MMM 604: Inference for Synthetic Control
With an SC estimate in hand (MMM 602) and the identification theory understood (MMM 603), the next question is: how confident should we be? This post covers the inference toolkit for Synthetic Control—quantifying uncertainty and testing whether the post-treatment gap is statistically meaningful.
1. Permutation-Based Inference (In-Space Placebo Checks)
The cornerstone of SC inference is the in-space placebo test introduced by Abadie et al. (2010). The idea: apply the SC procedure to every donor unit as if it were treated, and compare the treated unit’s post-treatment gap to the distribution of placebo gaps.
Algorithm:
- For each donor unit $j \in J$, construct a synthetic control using the remaining $N-2$ donors and the actual treated unit.
- Compute the post-treatment gap $\hat{\tau}_{jt} = Y_{jt} - \hat{Y}_{jt}^{\text{syn}}$ for each placebo unit $j$.
- Compare the treated unit’s gap to the placebo distribution.
The key statistic is the RMSPE ratio.

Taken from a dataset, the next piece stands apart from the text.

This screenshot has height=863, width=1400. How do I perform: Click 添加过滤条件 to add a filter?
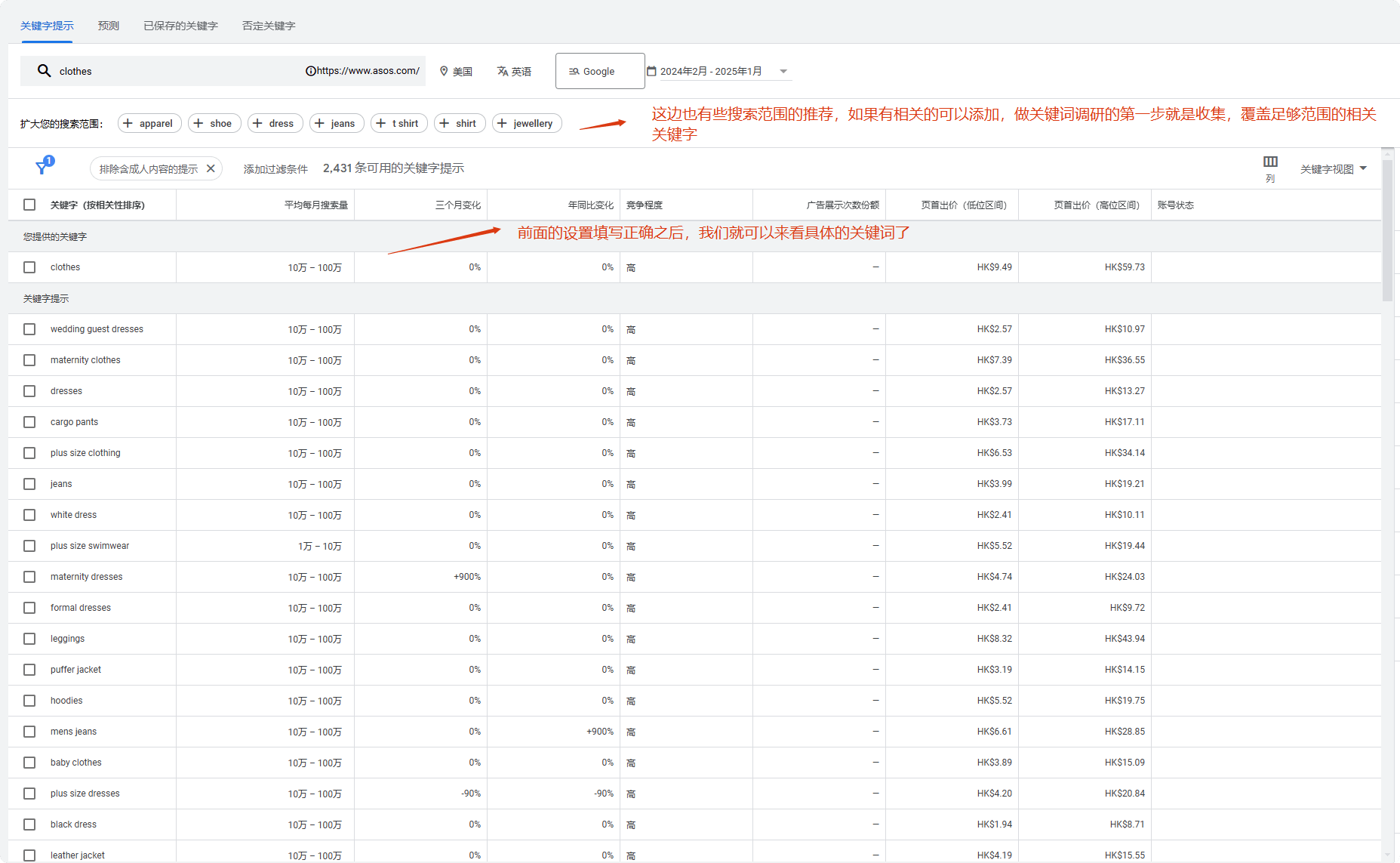pyautogui.click(x=275, y=169)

Define the pre-treatment RMSPE for unit $i$:
$$\text{RMSPE}_{i,\text{pre}} = \sqrt{\frac{1}{T_0} \sum_{t=1}^{T_0} \left(Y_{it} - \hat{Y}_{it}^{\text{syn}}\right)^2}$$and the post-treatment RMSPE:
$$\text{RMSPE}_{i,\text{post}} = \sqrt{\frac{1}{T - T_0} \sum_{t=T_0+1}^{T} \left(Y_{it} - \hat{Y}_{it}^{\text{syn}}\right)^2}$$The RMSPE ratio normalises the post-treatment gap by the pre-treatment fit:
$$r_i = \frac{\text{RMSPE}_{i,\text{post}}}{\text{RMSPE}_{i,\text{pre}}}$$A large ratio for the treated unit indicates a big post-treatment departure relative to how well that unit was fit pre-treatment. The permutation p-value is:
$$p = \frac{1}{N} \sum_{i=1}^{N} \mathbf{1}\{r_i \geq r_1\}$$where $r_1$ is the treated unit’s ratio. If only $1$ out of $N$ units has a ratio as large as the treated unit, $p = 1/N$.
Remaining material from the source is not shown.